:: DIRECTIONS ::
Copy the material word for word, from its first line through the line containing "[x=451, y=1498]", with both of those lines included.

:: DATASET ROWS ::

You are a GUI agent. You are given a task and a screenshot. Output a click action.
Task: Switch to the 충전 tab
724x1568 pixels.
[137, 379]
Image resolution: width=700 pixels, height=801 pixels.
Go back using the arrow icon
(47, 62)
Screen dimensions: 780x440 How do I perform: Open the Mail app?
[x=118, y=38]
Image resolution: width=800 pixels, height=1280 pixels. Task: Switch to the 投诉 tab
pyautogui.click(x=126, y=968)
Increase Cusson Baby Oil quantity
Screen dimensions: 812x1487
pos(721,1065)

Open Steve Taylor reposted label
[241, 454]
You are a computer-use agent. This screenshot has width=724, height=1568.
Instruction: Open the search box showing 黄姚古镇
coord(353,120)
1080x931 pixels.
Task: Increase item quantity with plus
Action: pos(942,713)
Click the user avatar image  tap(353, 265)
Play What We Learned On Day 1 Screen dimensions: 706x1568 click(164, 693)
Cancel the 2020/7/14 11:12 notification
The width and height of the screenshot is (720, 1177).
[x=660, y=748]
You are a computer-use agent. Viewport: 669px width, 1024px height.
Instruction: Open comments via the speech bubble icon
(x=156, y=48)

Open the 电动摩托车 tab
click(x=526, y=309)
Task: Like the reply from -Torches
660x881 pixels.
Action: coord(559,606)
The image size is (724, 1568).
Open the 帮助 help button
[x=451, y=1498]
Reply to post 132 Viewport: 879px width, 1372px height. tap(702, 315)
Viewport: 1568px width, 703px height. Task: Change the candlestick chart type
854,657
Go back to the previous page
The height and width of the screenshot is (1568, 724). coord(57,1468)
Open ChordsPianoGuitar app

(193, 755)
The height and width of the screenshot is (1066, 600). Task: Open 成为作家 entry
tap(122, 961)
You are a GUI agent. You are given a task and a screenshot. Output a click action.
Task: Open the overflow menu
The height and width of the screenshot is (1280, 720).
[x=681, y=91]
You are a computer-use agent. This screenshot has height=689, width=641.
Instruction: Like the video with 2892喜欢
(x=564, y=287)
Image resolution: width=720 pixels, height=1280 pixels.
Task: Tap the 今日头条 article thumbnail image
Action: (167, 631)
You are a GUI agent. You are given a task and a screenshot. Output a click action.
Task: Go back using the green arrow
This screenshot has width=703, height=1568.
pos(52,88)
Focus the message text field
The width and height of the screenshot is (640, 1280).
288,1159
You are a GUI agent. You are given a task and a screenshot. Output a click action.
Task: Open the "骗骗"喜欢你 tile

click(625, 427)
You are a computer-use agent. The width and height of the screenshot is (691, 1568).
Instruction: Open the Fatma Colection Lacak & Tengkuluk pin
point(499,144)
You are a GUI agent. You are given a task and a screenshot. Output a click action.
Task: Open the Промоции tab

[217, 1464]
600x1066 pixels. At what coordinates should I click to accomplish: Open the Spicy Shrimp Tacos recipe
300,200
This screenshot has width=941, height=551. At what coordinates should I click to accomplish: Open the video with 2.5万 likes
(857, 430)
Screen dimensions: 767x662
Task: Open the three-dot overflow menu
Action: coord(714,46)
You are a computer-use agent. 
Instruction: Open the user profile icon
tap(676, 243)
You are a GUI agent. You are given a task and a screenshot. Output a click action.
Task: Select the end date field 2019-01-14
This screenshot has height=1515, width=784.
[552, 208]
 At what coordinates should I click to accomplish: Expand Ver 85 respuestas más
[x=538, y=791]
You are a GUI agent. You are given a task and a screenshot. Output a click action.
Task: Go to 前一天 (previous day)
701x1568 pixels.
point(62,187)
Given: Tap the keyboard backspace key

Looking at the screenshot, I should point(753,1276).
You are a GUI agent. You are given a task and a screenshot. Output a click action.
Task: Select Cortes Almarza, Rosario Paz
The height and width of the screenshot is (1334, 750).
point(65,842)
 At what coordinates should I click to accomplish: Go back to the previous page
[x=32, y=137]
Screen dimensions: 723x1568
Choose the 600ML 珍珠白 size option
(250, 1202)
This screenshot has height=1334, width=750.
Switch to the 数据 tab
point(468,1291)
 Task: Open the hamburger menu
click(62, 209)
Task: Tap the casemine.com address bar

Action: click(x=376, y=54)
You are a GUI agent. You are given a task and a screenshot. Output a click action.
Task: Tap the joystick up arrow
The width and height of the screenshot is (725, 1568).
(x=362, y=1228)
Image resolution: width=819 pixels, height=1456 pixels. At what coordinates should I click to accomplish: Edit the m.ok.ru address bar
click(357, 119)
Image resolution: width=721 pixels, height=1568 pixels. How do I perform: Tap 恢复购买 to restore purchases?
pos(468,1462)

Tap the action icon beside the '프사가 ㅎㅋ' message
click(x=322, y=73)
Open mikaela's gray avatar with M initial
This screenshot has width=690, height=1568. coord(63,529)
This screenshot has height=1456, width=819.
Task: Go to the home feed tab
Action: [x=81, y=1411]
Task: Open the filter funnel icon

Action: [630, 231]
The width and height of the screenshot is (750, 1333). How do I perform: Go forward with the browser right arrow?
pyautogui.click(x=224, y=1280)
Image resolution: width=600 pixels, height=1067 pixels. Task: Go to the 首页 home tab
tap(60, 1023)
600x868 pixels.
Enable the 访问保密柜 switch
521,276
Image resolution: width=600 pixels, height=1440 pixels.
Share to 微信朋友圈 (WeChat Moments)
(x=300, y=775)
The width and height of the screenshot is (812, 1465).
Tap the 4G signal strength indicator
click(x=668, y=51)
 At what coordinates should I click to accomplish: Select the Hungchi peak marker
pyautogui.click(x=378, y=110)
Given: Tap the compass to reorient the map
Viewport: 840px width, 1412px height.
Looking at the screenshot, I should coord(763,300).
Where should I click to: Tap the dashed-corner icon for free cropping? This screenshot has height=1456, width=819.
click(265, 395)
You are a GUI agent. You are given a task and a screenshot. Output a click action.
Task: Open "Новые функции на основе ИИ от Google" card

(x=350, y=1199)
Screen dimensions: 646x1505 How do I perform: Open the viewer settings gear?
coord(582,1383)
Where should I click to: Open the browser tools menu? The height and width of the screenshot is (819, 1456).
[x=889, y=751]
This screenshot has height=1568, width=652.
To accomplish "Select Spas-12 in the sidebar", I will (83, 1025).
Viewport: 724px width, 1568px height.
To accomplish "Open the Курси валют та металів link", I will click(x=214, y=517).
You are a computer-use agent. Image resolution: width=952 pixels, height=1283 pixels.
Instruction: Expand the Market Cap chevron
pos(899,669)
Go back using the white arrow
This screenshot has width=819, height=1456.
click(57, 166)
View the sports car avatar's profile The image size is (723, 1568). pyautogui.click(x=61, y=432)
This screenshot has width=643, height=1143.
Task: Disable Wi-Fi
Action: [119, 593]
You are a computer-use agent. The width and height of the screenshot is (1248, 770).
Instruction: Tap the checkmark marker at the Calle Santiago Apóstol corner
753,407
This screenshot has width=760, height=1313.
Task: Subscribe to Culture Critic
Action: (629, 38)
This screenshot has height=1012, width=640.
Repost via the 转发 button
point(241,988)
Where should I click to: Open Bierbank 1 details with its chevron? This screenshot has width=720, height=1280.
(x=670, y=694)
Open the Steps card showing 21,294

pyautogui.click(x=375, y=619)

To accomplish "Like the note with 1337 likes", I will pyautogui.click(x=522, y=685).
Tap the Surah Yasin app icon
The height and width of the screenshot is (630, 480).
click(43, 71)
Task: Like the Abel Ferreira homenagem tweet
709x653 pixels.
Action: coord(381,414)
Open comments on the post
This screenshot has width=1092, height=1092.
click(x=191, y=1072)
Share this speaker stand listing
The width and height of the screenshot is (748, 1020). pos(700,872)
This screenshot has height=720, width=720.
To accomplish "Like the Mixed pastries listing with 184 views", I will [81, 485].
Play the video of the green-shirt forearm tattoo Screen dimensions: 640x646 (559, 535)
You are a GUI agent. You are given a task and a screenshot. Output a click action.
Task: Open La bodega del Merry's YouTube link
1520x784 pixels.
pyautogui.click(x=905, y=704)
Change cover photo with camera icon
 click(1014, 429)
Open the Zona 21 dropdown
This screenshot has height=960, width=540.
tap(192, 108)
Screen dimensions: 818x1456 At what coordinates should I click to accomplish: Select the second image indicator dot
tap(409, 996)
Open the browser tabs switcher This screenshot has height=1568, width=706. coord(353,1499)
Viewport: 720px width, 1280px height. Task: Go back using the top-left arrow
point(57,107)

:: SOLVED PROBLEM ::
You are a GUI agent. You are given a task and a screenshot. Output a click action.
Task: Switch to the 충전 tab
724x1568 pixels.
[137, 379]
Image resolution: width=700 pixels, height=801 pixels.
Go back using the arrow icon
(47, 62)
Screen dimensions: 780x440 How do I perform: Open the Mail app?
[x=118, y=38]
Image resolution: width=800 pixels, height=1280 pixels. Task: Switch to the 投诉 tab
pyautogui.click(x=126, y=968)
Increase Cusson Baby Oil quantity
Screen dimensions: 812x1487
pos(721,1065)

Open Steve Taylor reposted label
[241, 454]
You are a computer-use agent. This screenshot has width=724, height=1568.
Instruction: Open the search box showing 黄姚古镇
coord(353,120)
1080x931 pixels.
Task: Increase item quantity with plus
Action: pos(942,713)
Click the user avatar image  tap(353, 265)
Play What We Learned On Day 1 Screen dimensions: 706x1568 click(164, 693)
Cancel the 2020/7/14 11:12 notification
The width and height of the screenshot is (720, 1177).
[x=660, y=748]
You are a computer-use agent. Viewport: 669px width, 1024px height.
Instruction: Open comments via the speech bubble icon
(x=156, y=48)

Open the 电动摩托车 tab
click(x=526, y=309)
Task: Like the reply from -Torches
660x881 pixels.
Action: coord(559,606)
The image size is (724, 1568).
Open the 帮助 help button
[x=451, y=1498]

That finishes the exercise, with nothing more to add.